Am Fam Physician. 2024;110(2):201
CLINICAL QUESTION
In patients who are fully vaccinated and have a risk factor or in those who are unvaccinated without a risk factor who have COVID-19 and are symptomatic, does nirmatrelvir/ritonavir (Paxlovid) reduce the duration of symptoms or the likelihood of hospitalization?
BOTTOM LINE
Mortality and hospitalization rates due to COVID-19 have fallen since the beginning of the pandemic because of a combination of past infection, vaccination, and improved treatments. The 1% rate of hospitalization in this study is consistent with the hospitalization rate in a series of 19,456 outpatients with the Omicron variant. Although there was a numerical reduction in hospitalizations with treatment in the current study, it was not statistically significant. Even if it were significant, the number needed to treat (100) would be relatively high. (Level of Evidence = 1b)

| GIVEN MATERIAL |
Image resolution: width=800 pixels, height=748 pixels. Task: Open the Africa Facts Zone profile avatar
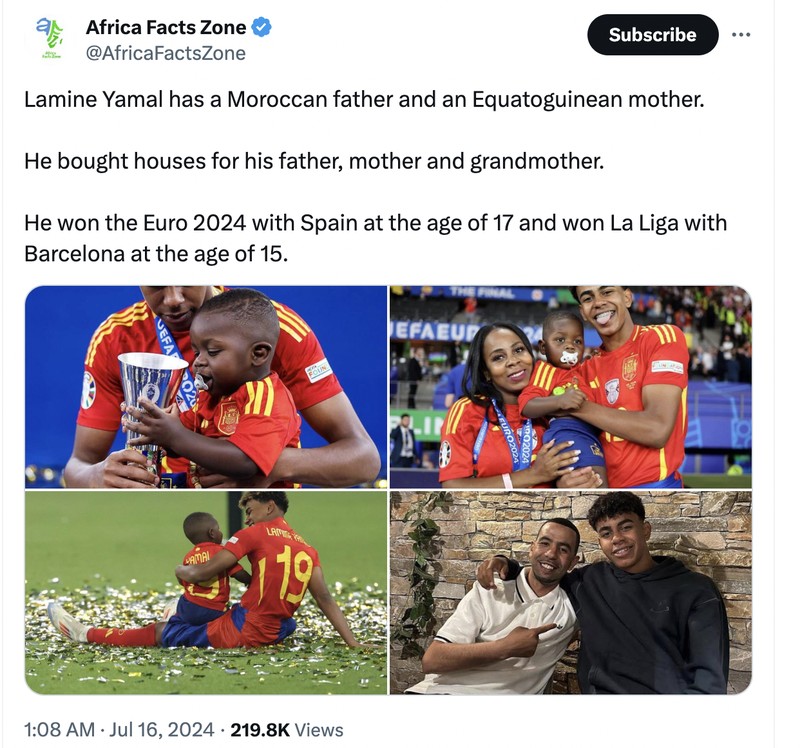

| PROMPT A |
In two sentences, how would you sum up the text on nirmatrelvir/ritonavir for COVID-19?
| PROMPT B |
Could you carry on the text on nirmatrelvir/ritonavir for COVID-19 from its last sentence?

| EXERCISE OUTPUT A |
The clinical question asks whether nirmatrelvir/ritonavir (Paxlovid) shortens symptoms or lowers the likelihood of hospitalization in symptomatic COVID-19 patients who are fully vaccinated with a risk factor or unvaccinated without one. The bottom line is that hospitalizations fell numerically with treatment, against a 1% hospitalization rate in the study, but the drop was not statistically significant, and even a significant result would mean a relatively high number needed to treat of 100.

| EXERCISE OUTPUT B |
SYNOPSIS
Nirmatrelvir/ritonavir was shown in a randomized trial to reduce hospitalization by 89% and death by 86% in patients who were unvaccinated and had at least one risk factor for severe disease when the ancestral variant of SARS-CoV-2 was predominant. But it is important that drugs be evaluated in the correct target population, which now includes patients who have been vaccinated and are sick with the Omicron variant. This industry-sponsored study enrolled two groups of patients: (1) fully vaccinated adults with symptomatic, confirmed infection with SARS-CoV-2 and at least one risk factor for severe disease; and (2) unvaccinated adults with a symptomatic infection and no risk factors. Later in the trial, the authors included patients at average risk who had not received a vaccine in the past 12 months.